Amazon's m6i family of Intel(R) based processors attempts to strike a balance between memory and performance. The c6a family is optimized for computation. The GVRS C API does not implementation multi-threading at this time and does not take advantage of multi-core processor capabilities.

Running on the cloud shows that the GVRS C API functions correctly across different variations of Linux and on different hardware with acceptable performance.

Comparison with original Java-based implementation

As a basis of comparison, we ran the original Java equivalent of the Row Major test on the same Windows laptop as was used to obtain the results above.

Implementation Time (sec) Operations (Million/sec)
GVRS-C API 1.892 123.30
GVRS-Java 2.094 111.39

The performance of the current GVRS-C implementation is a slight improvement over that of the original Java-based implementation. But the change is not dramatic.

Performance Bottlenecks

Tests using the Linux gprof utility indicate that 84% of the processing time for the Row-Major test occurs in a single function, GvrsElementReadInt. The gprof value compensates for the time spent in internal function calls within the targeted function. The large percentage of the processing time is contributed by just the code in GvrsElementReadInt. So that code is a candidate for futher investigation in seeking ways to improve processing throughput.

The ETOPO1 product used for this test was stored without data compression. For products stored with data compression, the GVRS-C API decompresses subsets of the source file on an as-needed basis. When it does, there is an additional processing cost for decompressing data. Performance issues related to data compression will be the topic of a future article. For now, we note that the Row-Major test requires 4.8 seconds to process the compressed version of ETOPO1.

Memory use

The amount of memory used by the GVRS C API is configurable. Software developers usually configure GVRS based on the needs of the application and the pattern-of-access for the data. The largest contributor is the management of tiles, which are pieces of the virtual raster that are swapped in and out of memory on an as-needed basis. Tiles are managed using a tile cache which is discussed in detail at our Gridfour Project Notes page. The Row-Major test requires a tile cache configured for its "large" size. The maximum memory use (including the cache and other components) for the Row-Major test was under 6 megabytes.

On the other hand, the default "medium" cache size is more than adequate for many applications.
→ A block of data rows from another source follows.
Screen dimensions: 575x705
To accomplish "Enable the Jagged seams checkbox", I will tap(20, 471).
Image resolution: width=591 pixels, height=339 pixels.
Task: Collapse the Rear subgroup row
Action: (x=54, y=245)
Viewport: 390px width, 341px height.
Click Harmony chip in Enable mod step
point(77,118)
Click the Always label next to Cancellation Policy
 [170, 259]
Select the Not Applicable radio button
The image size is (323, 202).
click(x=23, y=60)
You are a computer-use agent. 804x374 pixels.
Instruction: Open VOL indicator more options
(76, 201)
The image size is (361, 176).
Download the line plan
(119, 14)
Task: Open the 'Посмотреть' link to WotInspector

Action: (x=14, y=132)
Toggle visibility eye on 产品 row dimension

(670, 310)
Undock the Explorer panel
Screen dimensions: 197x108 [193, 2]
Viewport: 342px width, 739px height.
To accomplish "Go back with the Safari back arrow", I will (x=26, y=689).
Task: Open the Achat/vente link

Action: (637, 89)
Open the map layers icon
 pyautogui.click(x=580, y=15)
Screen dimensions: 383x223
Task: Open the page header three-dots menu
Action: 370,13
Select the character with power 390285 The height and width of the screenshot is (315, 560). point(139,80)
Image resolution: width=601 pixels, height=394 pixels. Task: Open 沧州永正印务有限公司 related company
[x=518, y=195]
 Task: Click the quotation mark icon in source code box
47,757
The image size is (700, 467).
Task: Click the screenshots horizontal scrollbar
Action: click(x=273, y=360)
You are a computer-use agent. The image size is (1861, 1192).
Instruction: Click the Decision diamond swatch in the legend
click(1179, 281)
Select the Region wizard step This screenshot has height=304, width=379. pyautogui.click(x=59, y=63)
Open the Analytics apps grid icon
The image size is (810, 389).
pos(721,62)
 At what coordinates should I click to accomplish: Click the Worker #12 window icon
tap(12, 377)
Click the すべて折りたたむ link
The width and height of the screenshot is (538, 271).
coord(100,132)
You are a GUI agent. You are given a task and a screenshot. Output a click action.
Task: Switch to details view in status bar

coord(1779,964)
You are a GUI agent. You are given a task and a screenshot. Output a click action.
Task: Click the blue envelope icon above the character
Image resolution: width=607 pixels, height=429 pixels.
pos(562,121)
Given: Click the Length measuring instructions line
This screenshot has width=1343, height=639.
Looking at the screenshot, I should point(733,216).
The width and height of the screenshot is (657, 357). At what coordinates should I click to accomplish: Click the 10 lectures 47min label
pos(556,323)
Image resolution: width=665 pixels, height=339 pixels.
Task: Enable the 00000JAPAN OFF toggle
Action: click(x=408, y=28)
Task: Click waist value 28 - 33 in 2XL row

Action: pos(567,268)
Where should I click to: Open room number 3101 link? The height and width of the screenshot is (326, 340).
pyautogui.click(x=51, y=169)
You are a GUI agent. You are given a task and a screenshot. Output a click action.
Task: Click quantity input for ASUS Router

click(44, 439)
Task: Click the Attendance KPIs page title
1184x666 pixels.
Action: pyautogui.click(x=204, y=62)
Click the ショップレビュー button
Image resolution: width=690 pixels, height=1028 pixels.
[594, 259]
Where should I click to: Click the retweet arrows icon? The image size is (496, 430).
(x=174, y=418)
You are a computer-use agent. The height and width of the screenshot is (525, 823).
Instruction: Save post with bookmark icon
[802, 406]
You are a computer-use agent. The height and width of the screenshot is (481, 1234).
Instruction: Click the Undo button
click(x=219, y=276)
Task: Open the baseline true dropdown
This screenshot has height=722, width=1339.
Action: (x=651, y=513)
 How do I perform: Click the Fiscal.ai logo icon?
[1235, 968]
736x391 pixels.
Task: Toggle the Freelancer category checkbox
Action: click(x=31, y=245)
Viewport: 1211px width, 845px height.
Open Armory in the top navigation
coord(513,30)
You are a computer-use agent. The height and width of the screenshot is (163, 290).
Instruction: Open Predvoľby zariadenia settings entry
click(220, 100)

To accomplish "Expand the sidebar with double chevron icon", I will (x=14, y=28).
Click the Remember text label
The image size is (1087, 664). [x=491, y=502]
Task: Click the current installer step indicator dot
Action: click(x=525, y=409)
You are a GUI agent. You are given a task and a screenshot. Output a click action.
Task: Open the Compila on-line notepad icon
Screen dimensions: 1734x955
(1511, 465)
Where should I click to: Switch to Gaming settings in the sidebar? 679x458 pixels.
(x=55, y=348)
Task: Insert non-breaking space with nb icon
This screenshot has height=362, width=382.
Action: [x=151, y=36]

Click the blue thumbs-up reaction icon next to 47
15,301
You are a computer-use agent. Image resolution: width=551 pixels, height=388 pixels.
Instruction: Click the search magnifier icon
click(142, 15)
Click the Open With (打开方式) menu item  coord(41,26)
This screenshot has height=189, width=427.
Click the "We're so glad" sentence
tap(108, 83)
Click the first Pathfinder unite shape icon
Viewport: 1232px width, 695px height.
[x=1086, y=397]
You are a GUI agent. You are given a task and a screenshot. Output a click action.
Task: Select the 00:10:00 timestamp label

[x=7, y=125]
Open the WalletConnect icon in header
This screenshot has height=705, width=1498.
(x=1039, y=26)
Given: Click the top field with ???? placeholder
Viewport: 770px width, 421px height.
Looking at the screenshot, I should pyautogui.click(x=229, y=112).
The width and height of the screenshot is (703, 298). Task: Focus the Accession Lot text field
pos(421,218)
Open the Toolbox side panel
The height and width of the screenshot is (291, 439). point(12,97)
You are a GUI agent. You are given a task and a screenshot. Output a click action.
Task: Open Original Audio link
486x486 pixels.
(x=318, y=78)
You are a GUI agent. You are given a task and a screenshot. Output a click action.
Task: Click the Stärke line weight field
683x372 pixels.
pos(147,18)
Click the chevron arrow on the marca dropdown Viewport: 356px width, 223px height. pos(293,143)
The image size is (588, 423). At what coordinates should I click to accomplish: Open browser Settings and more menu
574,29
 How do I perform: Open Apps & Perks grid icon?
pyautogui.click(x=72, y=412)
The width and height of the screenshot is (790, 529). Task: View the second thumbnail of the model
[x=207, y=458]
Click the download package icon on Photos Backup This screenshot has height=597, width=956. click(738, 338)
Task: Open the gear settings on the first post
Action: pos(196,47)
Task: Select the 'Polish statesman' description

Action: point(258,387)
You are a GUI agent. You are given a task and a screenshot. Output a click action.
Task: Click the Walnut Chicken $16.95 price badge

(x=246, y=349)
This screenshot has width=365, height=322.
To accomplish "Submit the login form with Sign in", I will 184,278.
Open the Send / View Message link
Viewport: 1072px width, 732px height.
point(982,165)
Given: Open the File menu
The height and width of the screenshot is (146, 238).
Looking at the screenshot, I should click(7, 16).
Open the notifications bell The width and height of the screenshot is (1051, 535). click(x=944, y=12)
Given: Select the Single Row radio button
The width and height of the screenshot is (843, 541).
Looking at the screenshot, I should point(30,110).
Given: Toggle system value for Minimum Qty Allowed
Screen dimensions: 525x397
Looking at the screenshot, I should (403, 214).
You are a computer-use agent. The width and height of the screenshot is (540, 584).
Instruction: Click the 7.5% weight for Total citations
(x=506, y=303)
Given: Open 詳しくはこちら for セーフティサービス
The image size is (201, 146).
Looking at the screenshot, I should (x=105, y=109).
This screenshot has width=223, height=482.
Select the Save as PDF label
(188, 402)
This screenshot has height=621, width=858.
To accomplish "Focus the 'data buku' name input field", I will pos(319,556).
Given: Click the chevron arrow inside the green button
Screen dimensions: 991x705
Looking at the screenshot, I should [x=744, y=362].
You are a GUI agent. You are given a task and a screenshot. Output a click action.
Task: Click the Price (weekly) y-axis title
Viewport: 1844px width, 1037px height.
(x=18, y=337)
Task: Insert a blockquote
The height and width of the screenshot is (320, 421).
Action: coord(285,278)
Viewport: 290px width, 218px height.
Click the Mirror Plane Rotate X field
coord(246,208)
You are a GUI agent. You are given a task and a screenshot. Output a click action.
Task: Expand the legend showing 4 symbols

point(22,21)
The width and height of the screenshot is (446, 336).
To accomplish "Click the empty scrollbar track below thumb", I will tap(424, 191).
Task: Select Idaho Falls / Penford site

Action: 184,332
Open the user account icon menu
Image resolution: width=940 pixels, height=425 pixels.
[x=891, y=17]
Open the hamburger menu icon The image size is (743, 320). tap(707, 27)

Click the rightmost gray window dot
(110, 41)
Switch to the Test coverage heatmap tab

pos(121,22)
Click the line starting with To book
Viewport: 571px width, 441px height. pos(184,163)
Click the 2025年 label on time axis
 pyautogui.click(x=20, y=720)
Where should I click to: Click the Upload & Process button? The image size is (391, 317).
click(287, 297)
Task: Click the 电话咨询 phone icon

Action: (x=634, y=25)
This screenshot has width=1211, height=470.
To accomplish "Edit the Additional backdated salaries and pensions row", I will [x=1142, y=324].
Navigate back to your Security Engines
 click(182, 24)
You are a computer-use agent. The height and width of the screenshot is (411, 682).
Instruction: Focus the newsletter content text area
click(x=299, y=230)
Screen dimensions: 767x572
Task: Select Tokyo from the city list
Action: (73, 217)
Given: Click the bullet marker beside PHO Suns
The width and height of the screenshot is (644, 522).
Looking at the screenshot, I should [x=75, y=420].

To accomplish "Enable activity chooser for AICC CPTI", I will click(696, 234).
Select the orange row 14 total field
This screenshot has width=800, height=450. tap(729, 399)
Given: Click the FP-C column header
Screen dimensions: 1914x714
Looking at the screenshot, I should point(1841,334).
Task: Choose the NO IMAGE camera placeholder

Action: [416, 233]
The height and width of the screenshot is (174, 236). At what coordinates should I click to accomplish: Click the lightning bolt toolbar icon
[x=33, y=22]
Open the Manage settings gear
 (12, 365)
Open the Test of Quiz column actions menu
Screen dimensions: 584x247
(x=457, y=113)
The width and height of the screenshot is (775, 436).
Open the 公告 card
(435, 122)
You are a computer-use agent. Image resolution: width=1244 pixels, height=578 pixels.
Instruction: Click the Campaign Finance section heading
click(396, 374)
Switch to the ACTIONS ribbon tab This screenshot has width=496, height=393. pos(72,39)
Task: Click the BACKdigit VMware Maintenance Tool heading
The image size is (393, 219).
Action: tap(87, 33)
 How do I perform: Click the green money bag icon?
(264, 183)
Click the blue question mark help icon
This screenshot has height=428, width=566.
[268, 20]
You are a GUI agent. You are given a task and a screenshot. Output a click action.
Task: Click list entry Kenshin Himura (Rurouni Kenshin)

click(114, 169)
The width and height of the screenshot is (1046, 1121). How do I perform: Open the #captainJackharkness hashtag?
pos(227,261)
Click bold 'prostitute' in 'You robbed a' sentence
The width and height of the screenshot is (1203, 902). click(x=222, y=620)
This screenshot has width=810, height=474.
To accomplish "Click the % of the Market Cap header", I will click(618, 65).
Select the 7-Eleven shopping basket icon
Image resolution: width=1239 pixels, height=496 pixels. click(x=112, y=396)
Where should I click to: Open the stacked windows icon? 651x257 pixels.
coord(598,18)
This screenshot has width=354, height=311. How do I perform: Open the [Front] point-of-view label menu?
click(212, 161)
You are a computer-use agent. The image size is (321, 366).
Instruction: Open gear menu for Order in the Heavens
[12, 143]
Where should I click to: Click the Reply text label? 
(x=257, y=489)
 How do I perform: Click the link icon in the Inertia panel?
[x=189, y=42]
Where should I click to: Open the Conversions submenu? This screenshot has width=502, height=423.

Cache size depends, in part, on the configuration of the input GVRS data file. For the ETOPO1 data set, the medium cache size requires only 0.4 megabytes.

Conclusion

One of the goals of the GVRS C software project is to provide an API that is frugal in its use of computer resources. To that end, we seek an efficient design and implementation. The fact that the code supports good throughput even on lower-end platforms, suggests that the software does not consume excessive resources and meets its design goals.

In future work, we hope to conduct testing on dedicated Linux processors and also on single-board computer configurations such as the Raspberry Pi.